### YOUR GOAL
Return the entries in full, exactly as written.

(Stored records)
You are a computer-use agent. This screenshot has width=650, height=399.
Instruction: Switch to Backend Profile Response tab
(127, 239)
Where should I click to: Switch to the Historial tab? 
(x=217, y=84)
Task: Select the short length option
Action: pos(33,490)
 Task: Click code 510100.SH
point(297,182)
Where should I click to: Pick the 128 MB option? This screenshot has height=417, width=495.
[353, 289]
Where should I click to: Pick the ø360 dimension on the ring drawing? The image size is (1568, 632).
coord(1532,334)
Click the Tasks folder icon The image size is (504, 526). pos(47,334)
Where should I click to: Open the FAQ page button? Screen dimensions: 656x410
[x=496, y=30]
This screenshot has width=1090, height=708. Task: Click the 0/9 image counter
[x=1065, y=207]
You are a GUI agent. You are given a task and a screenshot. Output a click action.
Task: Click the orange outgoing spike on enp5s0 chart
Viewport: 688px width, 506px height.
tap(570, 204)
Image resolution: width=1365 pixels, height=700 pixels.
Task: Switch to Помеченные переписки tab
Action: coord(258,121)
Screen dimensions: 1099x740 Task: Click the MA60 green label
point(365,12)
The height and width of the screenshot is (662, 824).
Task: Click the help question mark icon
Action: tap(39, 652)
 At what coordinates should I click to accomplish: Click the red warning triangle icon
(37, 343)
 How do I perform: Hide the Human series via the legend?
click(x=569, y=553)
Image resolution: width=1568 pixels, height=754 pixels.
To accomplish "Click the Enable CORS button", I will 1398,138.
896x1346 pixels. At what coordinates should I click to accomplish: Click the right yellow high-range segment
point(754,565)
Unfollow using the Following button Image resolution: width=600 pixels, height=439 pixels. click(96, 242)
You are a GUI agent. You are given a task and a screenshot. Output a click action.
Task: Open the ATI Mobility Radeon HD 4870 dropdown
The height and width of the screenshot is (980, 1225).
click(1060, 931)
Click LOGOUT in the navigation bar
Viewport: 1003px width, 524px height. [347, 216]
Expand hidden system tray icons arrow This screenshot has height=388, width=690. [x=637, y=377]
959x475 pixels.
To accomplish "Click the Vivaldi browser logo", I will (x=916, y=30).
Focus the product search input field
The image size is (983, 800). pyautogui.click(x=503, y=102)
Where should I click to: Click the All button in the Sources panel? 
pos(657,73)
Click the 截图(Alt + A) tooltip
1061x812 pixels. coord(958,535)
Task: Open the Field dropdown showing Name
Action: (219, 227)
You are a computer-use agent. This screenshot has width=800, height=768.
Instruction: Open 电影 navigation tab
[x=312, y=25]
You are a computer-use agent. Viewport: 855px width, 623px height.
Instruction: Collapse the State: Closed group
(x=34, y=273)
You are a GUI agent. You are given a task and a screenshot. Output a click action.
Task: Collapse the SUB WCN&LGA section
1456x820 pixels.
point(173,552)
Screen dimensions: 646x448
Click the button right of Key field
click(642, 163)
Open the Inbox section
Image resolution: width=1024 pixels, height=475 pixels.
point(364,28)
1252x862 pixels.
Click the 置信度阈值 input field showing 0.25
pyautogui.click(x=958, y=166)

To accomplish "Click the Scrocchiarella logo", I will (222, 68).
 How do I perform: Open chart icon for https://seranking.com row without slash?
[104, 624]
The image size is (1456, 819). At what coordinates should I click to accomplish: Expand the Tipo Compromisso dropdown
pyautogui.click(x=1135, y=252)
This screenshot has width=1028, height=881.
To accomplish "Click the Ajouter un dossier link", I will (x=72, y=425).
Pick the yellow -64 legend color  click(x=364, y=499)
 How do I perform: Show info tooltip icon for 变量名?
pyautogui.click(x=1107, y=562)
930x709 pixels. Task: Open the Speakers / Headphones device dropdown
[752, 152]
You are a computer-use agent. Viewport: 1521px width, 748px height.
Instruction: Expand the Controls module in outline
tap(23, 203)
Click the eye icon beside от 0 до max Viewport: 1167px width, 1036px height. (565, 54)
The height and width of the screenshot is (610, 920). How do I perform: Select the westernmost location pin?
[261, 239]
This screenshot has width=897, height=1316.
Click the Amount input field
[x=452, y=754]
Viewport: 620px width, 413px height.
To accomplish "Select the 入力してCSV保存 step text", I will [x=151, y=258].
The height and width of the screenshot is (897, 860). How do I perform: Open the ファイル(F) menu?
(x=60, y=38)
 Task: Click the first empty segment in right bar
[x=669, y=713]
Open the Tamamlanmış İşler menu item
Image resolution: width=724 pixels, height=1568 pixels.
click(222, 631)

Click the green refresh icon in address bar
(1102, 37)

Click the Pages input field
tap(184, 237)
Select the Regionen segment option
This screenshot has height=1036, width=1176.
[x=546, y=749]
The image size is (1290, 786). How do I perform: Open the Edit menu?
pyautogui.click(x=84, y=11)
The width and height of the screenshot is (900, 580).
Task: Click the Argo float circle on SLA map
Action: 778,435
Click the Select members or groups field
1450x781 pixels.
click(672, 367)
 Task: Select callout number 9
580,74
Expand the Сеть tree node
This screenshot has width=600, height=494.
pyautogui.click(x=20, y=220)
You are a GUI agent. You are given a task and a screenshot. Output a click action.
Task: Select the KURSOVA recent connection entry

### PROBLEM SOLUTION
You are a computer-use agent. This screenshot has width=650, height=399.
Instruction: Switch to Backend Profile Response tab
(127, 239)
Where should I click to: Switch to the Historial tab? 
(x=217, y=84)
Task: Select the short length option
Action: pos(33,490)
 Task: Click code 510100.SH
point(297,182)
Where should I click to: Pick the 128 MB option? This screenshot has height=417, width=495.
[353, 289]
Where should I click to: Pick the ø360 dimension on the ring drawing? The image size is (1568, 632).
coord(1532,334)
Click the Tasks folder icon The image size is (504, 526). pos(47,334)
Where should I click to: Open the FAQ page button? Screen dimensions: 656x410
[x=496, y=30]
This screenshot has width=1090, height=708. Task: Click the 0/9 image counter
[x=1065, y=207]
You are a GUI agent. You are given a task and a screenshot. Output a click action.
Task: Click the orange outgoing spike on enp5s0 chart
Viewport: 688px width, 506px height.
tap(570, 204)
Image resolution: width=1365 pixels, height=700 pixels.
Task: Switch to Помеченные переписки tab
Action: coord(258,121)
Screen dimensions: 1099x740 Task: Click the MA60 green label
point(365,12)
The height and width of the screenshot is (662, 824).
Task: Click the help question mark icon
Action: tap(39, 652)
 At what coordinates should I click to accomplish: Click the red warning triangle icon
(37, 343)
 How do I perform: Hide the Human series via the legend?
click(x=569, y=553)
Image resolution: width=1568 pixels, height=754 pixels.
To accomplish "Click the Enable CORS button", I will 1398,138.
896x1346 pixels. At what coordinates should I click to accomplish: Click the right yellow high-range segment
point(754,565)
Unfollow using the Following button Image resolution: width=600 pixels, height=439 pixels. click(96, 242)
You are a GUI agent. You are given a task and a screenshot. Output a click action.
Task: Open the ATI Mobility Radeon HD 4870 dropdown
The height and width of the screenshot is (980, 1225).
click(1060, 931)
Click LOGOUT in the navigation bar
Viewport: 1003px width, 524px height. [347, 216]
Expand hidden system tray icons arrow This screenshot has height=388, width=690. [x=637, y=377]
959x475 pixels.
To accomplish "Click the Vivaldi browser logo", I will (x=916, y=30).
Focus the product search input field
The image size is (983, 800). pyautogui.click(x=503, y=102)
Where should I click to: Click the All button in the Sources panel? 
pos(657,73)
Click the 截图(Alt + A) tooltip
1061x812 pixels. coord(958,535)
Task: Open the Field dropdown showing Name
Action: (219, 227)
You are a computer-use agent. This screenshot has width=800, height=768.
Instruction: Open 电影 navigation tab
[x=312, y=25]
You are a computer-use agent. Viewport: 855px width, 623px height.
Instruction: Collapse the State: Closed group
(x=34, y=273)
You are a GUI agent. You are given a task and a screenshot. Output a click action.
Task: Collapse the SUB WCN&LGA section
1456x820 pixels.
point(173,552)
Screen dimensions: 646x448
Click the button right of Key field
click(642, 163)
Open the Inbox section
Image resolution: width=1024 pixels, height=475 pixels.
point(364,28)
1252x862 pixels.
Click the 置信度阈值 input field showing 0.25
pyautogui.click(x=958, y=166)

To accomplish "Click the Scrocchiarella logo", I will (222, 68).
 How do I perform: Open chart icon for https://seranking.com row without slash?
[104, 624]
The image size is (1456, 819). At what coordinates should I click to accomplish: Expand the Tipo Compromisso dropdown
pyautogui.click(x=1135, y=252)
This screenshot has width=1028, height=881.
To accomplish "Click the Ajouter un dossier link", I will (x=72, y=425).
Pick the yellow -64 legend color  click(x=364, y=499)
 How do I perform: Show info tooltip icon for 变量名?
pyautogui.click(x=1107, y=562)
930x709 pixels. Task: Open the Speakers / Headphones device dropdown
[752, 152]
You are a computer-use agent. Viewport: 1521px width, 748px height.
Instruction: Expand the Controls module in outline
tap(23, 203)
Click the eye icon beside от 0 до max Viewport: 1167px width, 1036px height. (565, 54)
The height and width of the screenshot is (610, 920). How do I perform: Select the westernmost location pin?
[261, 239]
This screenshot has width=897, height=1316.
Click the Amount input field
[x=452, y=754]
Viewport: 620px width, 413px height.
To accomplish "Select the 入力してCSV保存 step text", I will [x=151, y=258].
The height and width of the screenshot is (897, 860). How do I perform: Open the ファイル(F) menu?
(x=60, y=38)
 Task: Click the first empty segment in right bar
[x=669, y=713]
Open the Tamamlanmış İşler menu item
Image resolution: width=724 pixels, height=1568 pixels.
click(222, 631)

Click the green refresh icon in address bar
(1102, 37)

Click the Pages input field
tap(184, 237)
Select the Regionen segment option
This screenshot has height=1036, width=1176.
[x=546, y=749]
The image size is (1290, 786). How do I perform: Open the Edit menu?
pyautogui.click(x=84, y=11)
The width and height of the screenshot is (900, 580).
Task: Click the Argo float circle on SLA map
Action: 778,435
Click the Select members or groups field
1450x781 pixels.
click(672, 367)
 Task: Select callout number 9
580,74
Expand the Сеть tree node
This screenshot has width=600, height=494.
pyautogui.click(x=20, y=220)
You are a GUI agent. You are given a task and a screenshot. Output a click action.
Task: Select the KURSOVA recent connection entry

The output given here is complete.